Redis strings vs Redis hashes to represent JSON: efficiency?

Solution 1:

This article can provide a lot of insight here: http://redis.io/topics/memory-optimization

There are many ways to store an array of Objects in Redis (spoiler: I like option 1 for most use cases):

  1. Store the entire object as JSON-encoded string in a single key and keep track of all Objects using a set (or list, if more appropriate). For example:

    INCR id:users
    SET user:{id} '{"name":"Fred","age":25}'
    SADD users {id}
    

    Generally speaking, this is probably the best method in most cases. If there are a lot of fields in the Object, your Objects are not nested with other Objects, and you tend to only access a small subset of fields at a time, it might be better to go with option 2.

    Advantages: considered a "good practice." Each Object is a full-blown Redis key. JSON parsing is fast, especially when you need to access many fields for this Object at once. Disadvantages: slower when you only need to access a single field.

  2. Store each Object's properties in a Redis hash.

    INCR id:users
    HMSET user:{id} name "Fred" age 25
    SADD users {id}
    

    Advantages: considered a "good practice." Each Object is a full-blown Redis key. No need to parse JSON strings. Disadvantages: possibly slower when you need to access all/most of the fields in an Object. Also, nested Objects (Objects within Objects) cannot be easily stored.

  3. Store each Object as a JSON string in a Redis hash.

    INCR id:users
    HMSET users {id} '{"name":"Fred","age":25}'
    

    This allows you to consolidate a bit and only use two keys instead of lots of keys.
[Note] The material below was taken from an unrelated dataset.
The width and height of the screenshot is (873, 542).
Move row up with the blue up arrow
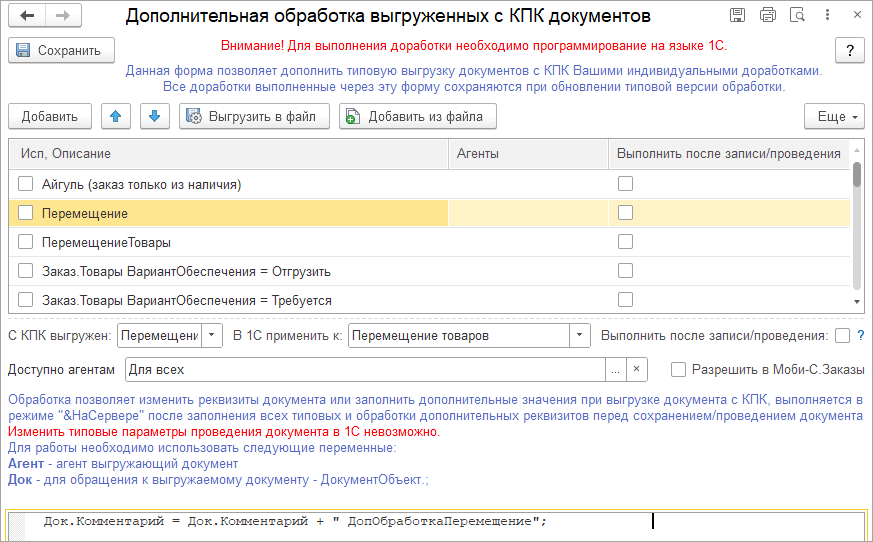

The obvious disadvantage is that you can't set the TTL (and other stuff) on each user Object, since it is merely a field in the Redis hash and not a full-blown Redis key.
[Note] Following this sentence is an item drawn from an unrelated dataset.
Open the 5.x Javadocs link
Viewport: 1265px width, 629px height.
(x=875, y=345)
    Advantages: JSON parsing is fast, especially when you need to access many fields for this Object at once. Less "polluting" of the main key namespace. Disadvantages: About same memory usage as #1 when you have a lot of Objects. Slower than #2 when you only need to access a single field. Probably not considered a "good practice."

  4. Store each property of each Object in a dedicated key.

    INCR id:users
    SET user:{id}:name "Fred"
    SET user:{id}:age 25
    SADD users {id}
    

    According to the article above, this option is almost never preferred (unless the property of the Object needs to have specific TTL or something).

    Advantages: Object properties are full-blown Redis keys, which might not be overkill for your app. Disadvantages: slow, uses more memory, and not considered "best practice." Lots of polluting of the main key namespace.

Overall Summary

Option 4 is generally not preferred. Options 1 and 2 are very similar, and they are both pretty common. I prefer option 1 (generally speaking) because it allows you to store more complicated Objects (with multiple layers of nesting, etc.) Option 3 is used when you really care about not polluting the main key namespace (i.e. you don't want there to be a lot of keys in your database and you don't care about things like TTL, key sharding, or whatever).

If I got something wrong here, please consider leaving a comment and allowing me to revise the answer before downvoting. Thanks! :)

Solution 2:

It depends on how you access the data:

Go for Option 1:

  • If you use most of the fields on most of your accesses.
  • If there is variance on possible keys

Go for Option 2:

  • If you use just single fields on most of your accesses.
  • If you always know which fields are available

P.S.: As a rule of the thumb, go for the option which requires fewer queries on most of your use cases.